Discussion before action is definitely the right way and management should make the decision on the pros/cons rather than the amount of people voting for each thing. Just how I would do things really.
GommeInc
31-01-2013, 12:01 PM
It depends if the matter has been properly debated and the poll is the final step in seeing if a change is viable and popular. As Habbox attempts to be a big time business (but fails miserably), I shall use an important institute that debates on a constant basis and uses a poll-based system for the final outcome:
British Parliament: the House of Commons and the House of Lords. They debate matters ad nauseum and use a final poll to determine if the House wants a change of law or policy to go through. They do not randomly vote on the title of a document (which has happened before at Habbox), they discuss it in detail. It's worse when polls are made at Habbox and the poll is ignored and the debates within that thread are also ignored. The infamous "remove any thread that says "Post Your..." is one example where both a poll was ignored and the discussions within the thread were ignored - mainly the quality of the arguments rather than the discussions themselves - they listened to people who didn't even understand their own reason for change and went with them for the sake of over-liberalism.

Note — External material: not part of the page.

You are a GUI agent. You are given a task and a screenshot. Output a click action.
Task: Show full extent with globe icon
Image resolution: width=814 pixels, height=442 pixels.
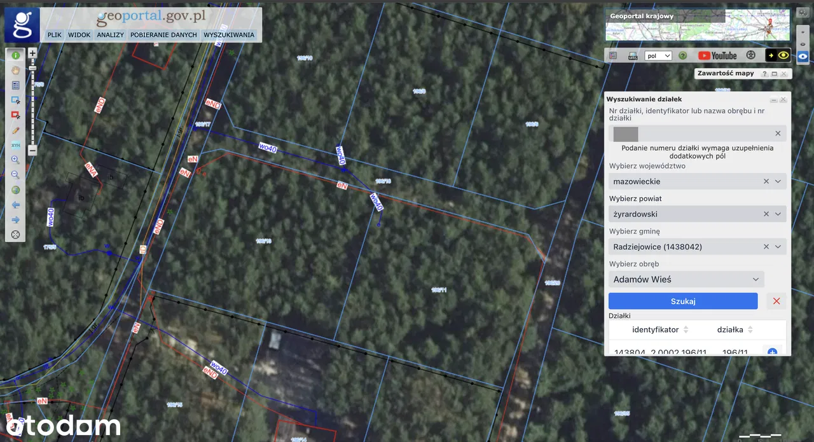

That said, Habbox very rarely create a poll for no reason. The last few polls were born through some discussion or other - Userbars / Christmas VIP etc. If anything they should publicly announce a change by inviting members to discuss the matter in a thread without a poll and when there are a range of different poll options you create a poll to count popularity and whittle away until you get the conclusion, or abstain and leave the thing that apparently needs change alone.
mrwoooooooo
31-01-2013, 12:11 PM
Tbh I don't like the feedback forum never mind the polls.
Sent from my Nexus 4 using Tapatalk 2
FlyingJesus
31-01-2013, 05:58 PM
Would be interesting if someone who is pro-poll could put forth a written argument in its favour. Feels kind of indicative of the value in polls that this one seems to suggest that the people who are more concerned about majority opinion than pragmatic reasoning offer nothing by way of actual expression
I voted the fourth option but I could do without the polls, I rarely ever vote on them even if I've posted an opinion in the thread on the matter since the views expressed in the thread should have made their way to a firm conclusion by the end of the thread anyway.
I have to go with 'Leave it to management, they can implement changes which can later be discussed in Feedback'.
I trust managements decisions and more often than not, users hate change or don't see the potential in a change that a manager might and therefore it never gets implemented. It should be implemented, tested, discussed and kept or removed after people see the change go live.
Cerys
31-01-2013, 09:54 PM
I don't see the point in polls.
If we used polls, people are still gonna argue with the poll outcome and create a feedback thread anyway, so why not skip he poll and go straight to the discussing etc
-:Undertaker:-
07-02-2013, 03:36 PM
I don't have a problem with polls, I mean without a poll we wouldn't have been able to demonstrate just how not wanted that change concerning post counts was - the fact a large bloc of the forum was against it (as shown via the poll) thus made it harder for management and the advocates of that meddling rule change to bring about a not-needed change which the majority didn't want. This seems to me like a way of shutting users up and it reminds me of a former General Manager.
Didn't work, eventually if you ignore opinion too much then people get angry/fed up.
I back User-led discussions in Feedback with a supporting poll.